The crème of the day was the Giraffe Manor for breakfast. A 1930s manor reminiscent of the Glasgow designer Rennie McIntosh, the breakfast parlour opens up so the 10 or so giraffes can stick their heads in and say hi for breakfast. It’s an awesome sight, these topsy-turvy Daliesque animals cantering across the lawns. There have been a couple of leopard attacks (“We all check our little dogs every morning,” confided manager Helle) with one of the young giraffes being severely bitten, a travesty in not only humanitarian but also financial terms. These are valuable animals, she adds, and with only 400 giraffes in Kenya, they are on the critical endangered list until their population reaches 1000. At this sanctuary, four babies were born this year, but two have already died and leopards bit the third.

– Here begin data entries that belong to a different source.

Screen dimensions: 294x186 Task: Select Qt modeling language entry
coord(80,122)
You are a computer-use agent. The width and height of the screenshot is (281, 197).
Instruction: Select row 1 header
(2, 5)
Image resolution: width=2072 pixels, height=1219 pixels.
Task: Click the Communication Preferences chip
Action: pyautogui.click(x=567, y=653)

The big question about Nairobi is: is it safe? The UN worker and the Egyptian businessman in the queue with me at Cairo airport both said no. Use only a hard bag for luggage or the luggage handlers will slit your bag and steal everything. Don’t walk alone at day or night. Give up your bag or car if asked – they shoot first and ask questions later. Trust no-one in Africa.

Of course they have me worried. But my guide Benson said this morning that say it used to be much worse, 10 years go. Now it’s much more relaxed, though like in any big city, there are certain no-go areas. “You can’t compare Nairobi with Jo’berg,” he said. “You just have to be careful.”